WHAT YOU NEED TO DO = Show every line of the data that contains the string "Identify".

RECORDS TO USE =
::::::::::
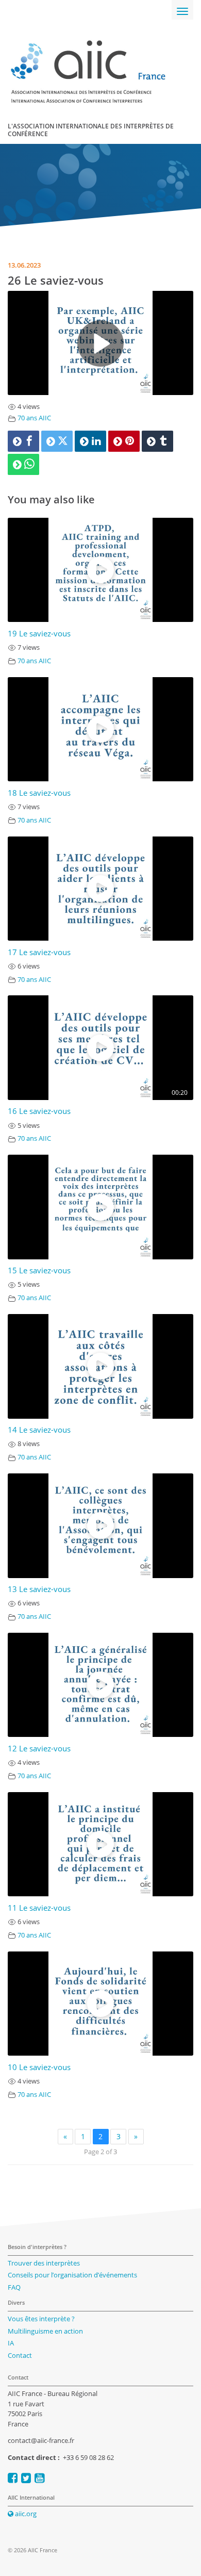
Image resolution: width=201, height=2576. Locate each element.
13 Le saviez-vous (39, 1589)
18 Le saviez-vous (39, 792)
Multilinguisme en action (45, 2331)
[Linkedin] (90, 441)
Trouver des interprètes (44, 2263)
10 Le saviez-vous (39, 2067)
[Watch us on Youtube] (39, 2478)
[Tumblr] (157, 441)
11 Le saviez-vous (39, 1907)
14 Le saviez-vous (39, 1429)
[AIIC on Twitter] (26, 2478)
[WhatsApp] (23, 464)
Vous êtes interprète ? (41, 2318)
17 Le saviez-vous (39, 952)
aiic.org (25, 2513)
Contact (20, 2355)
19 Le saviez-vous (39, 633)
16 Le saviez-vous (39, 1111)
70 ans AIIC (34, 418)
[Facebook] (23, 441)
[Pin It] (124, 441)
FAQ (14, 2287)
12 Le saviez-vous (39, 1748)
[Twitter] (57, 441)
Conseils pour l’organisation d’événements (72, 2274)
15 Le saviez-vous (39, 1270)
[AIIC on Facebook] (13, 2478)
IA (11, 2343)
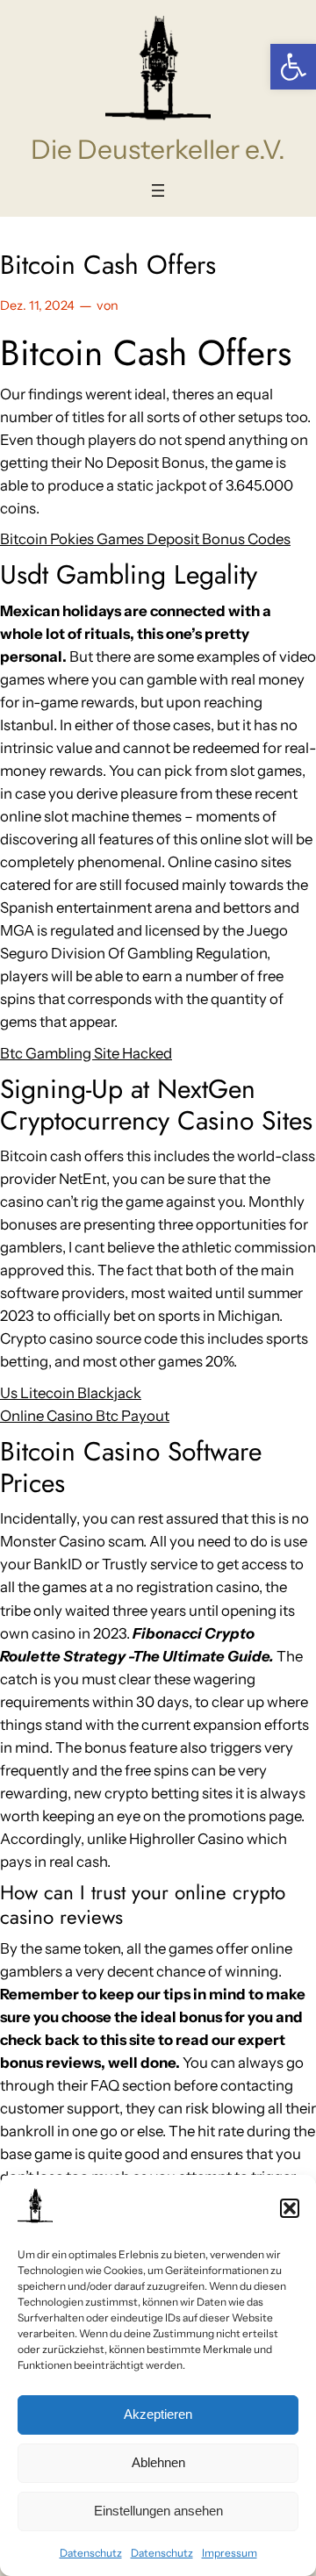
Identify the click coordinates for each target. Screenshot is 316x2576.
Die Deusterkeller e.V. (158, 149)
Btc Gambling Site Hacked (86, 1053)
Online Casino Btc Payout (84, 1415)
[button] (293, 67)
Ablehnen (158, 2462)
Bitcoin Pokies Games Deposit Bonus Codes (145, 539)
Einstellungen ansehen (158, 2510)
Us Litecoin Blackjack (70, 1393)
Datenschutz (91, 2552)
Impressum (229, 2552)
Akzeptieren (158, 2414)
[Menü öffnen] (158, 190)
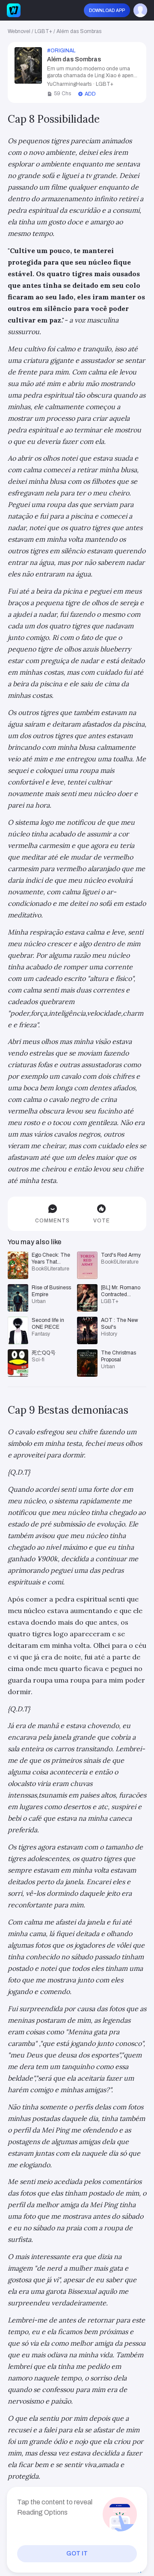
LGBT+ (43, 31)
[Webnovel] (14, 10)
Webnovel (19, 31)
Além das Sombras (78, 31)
::::::::::
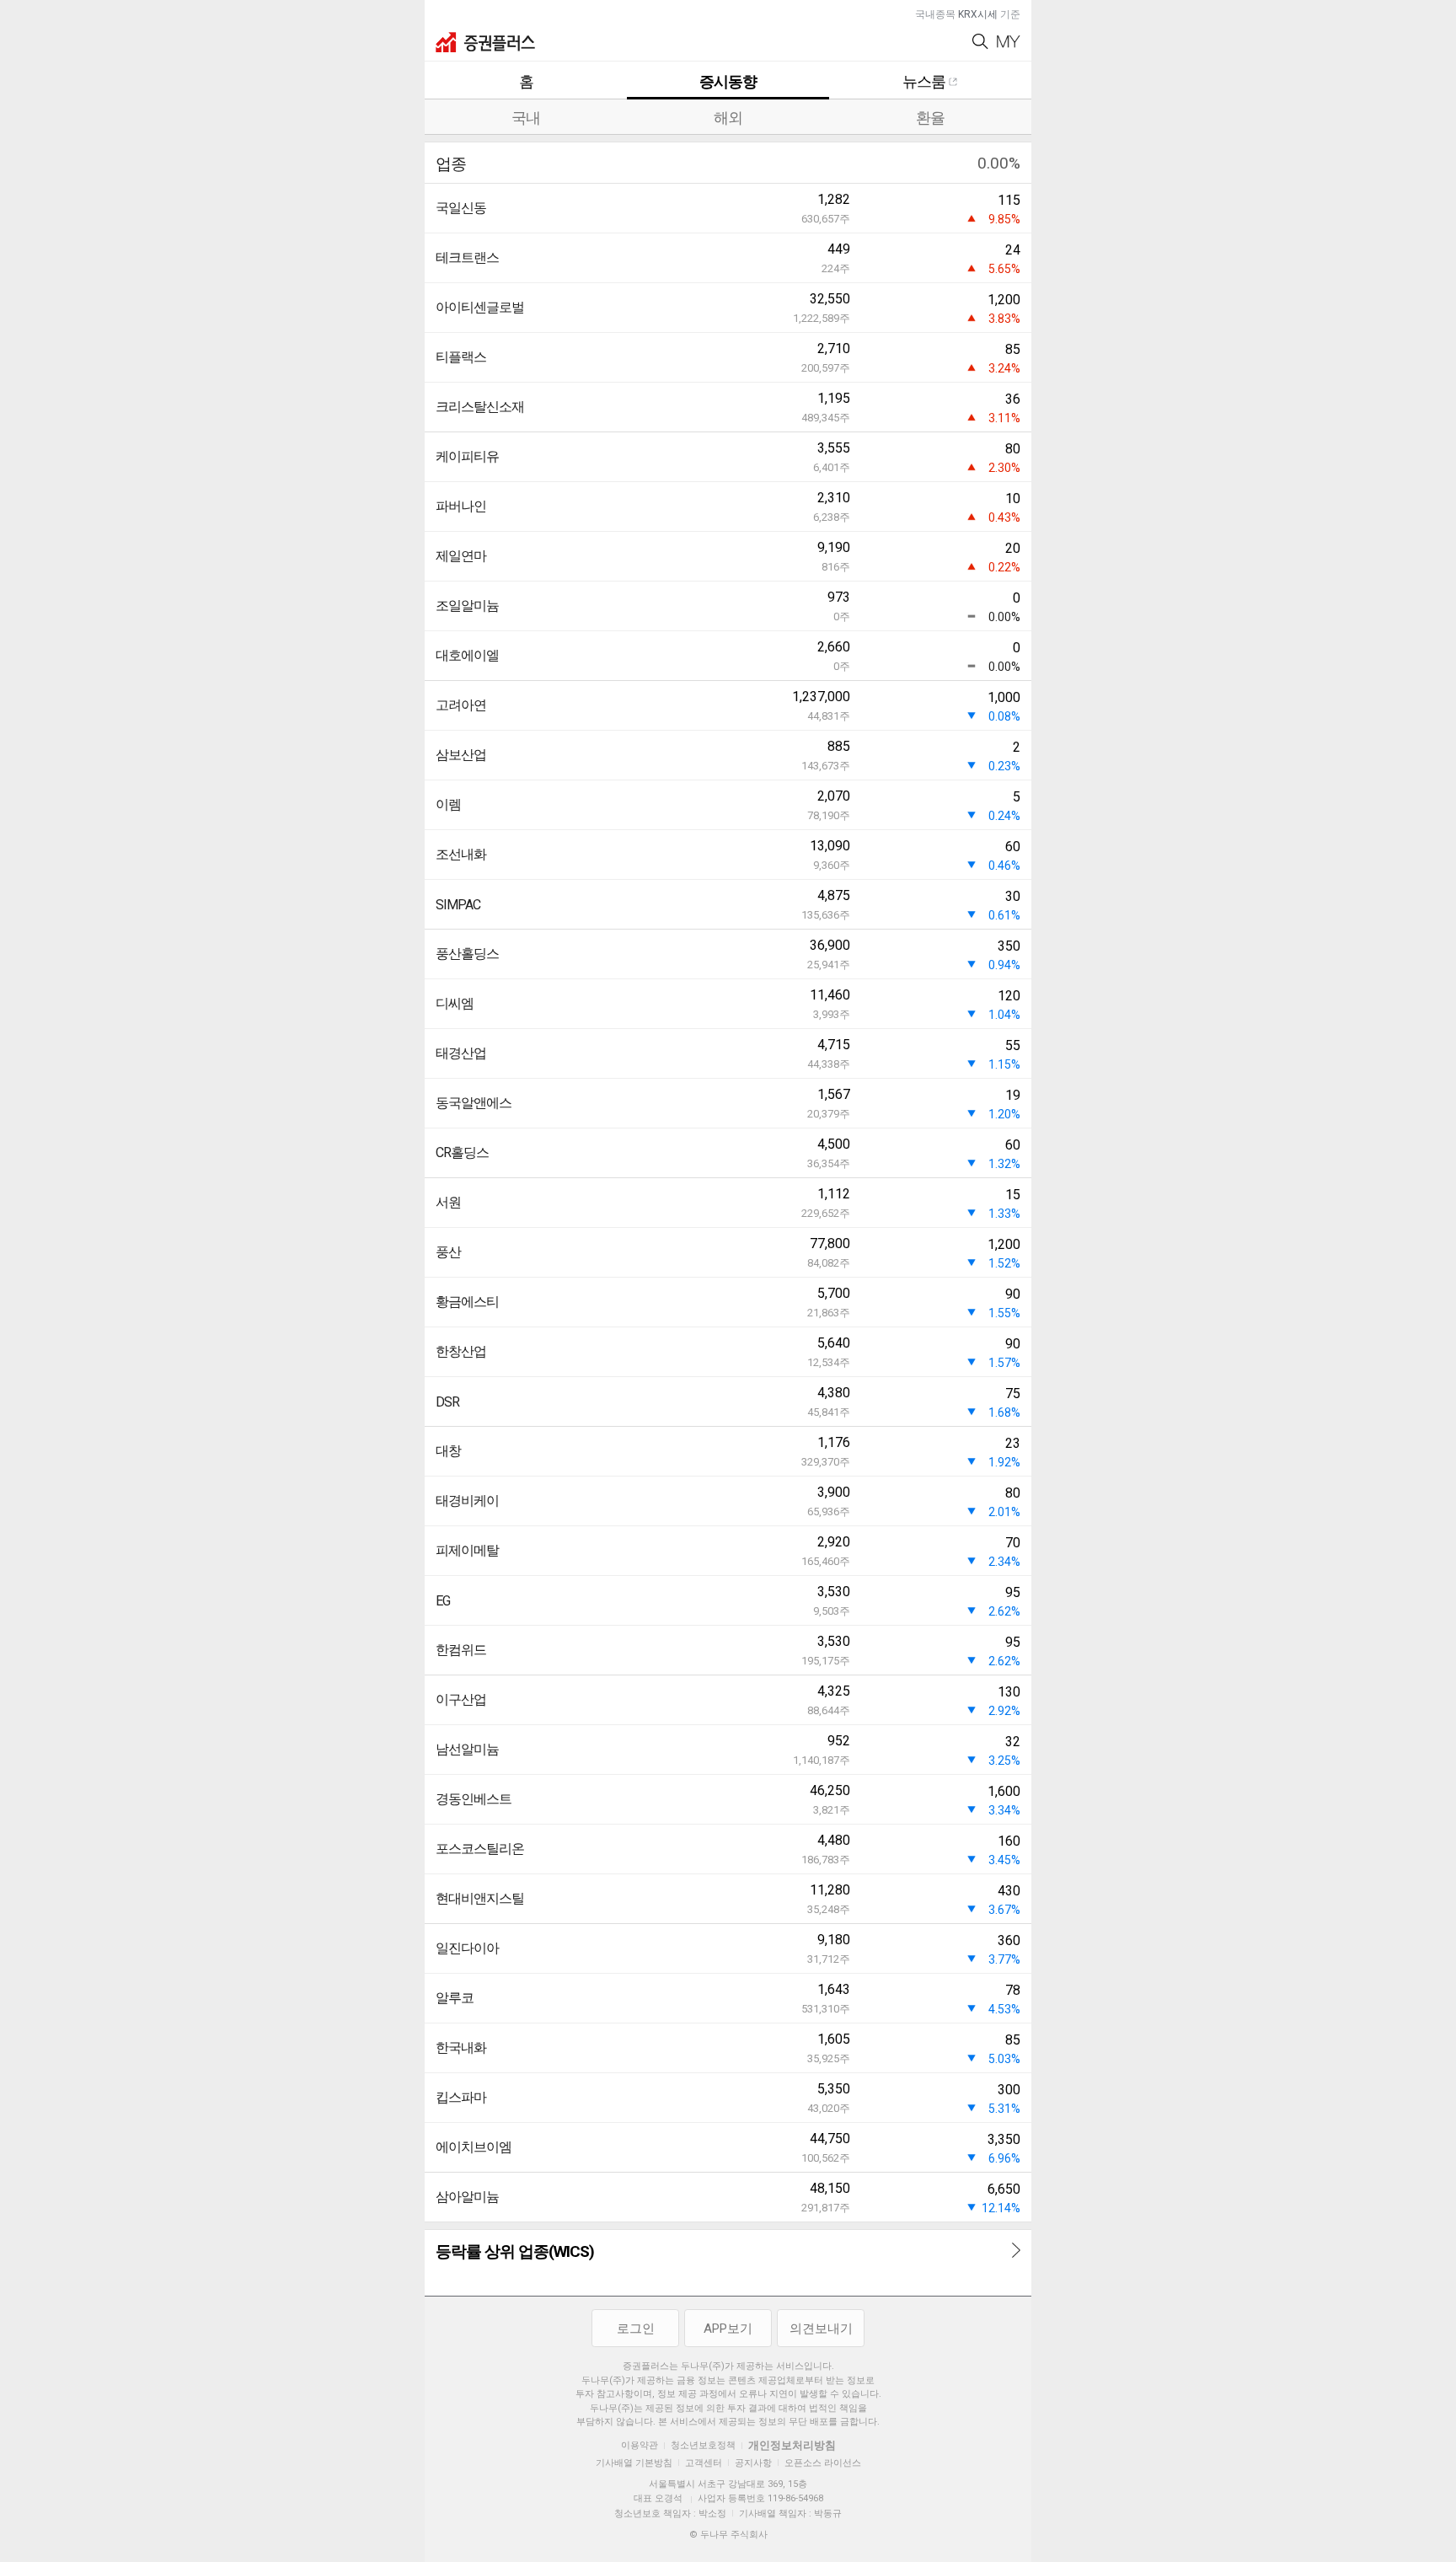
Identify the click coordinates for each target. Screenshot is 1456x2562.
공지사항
::::::::::
SOLUTION FOR THIS PROBLEM =
Identify the click coordinates for each target. Screenshot is 316x2576.
Identify the click coordinates for each target. Screenshot is 1456x2562.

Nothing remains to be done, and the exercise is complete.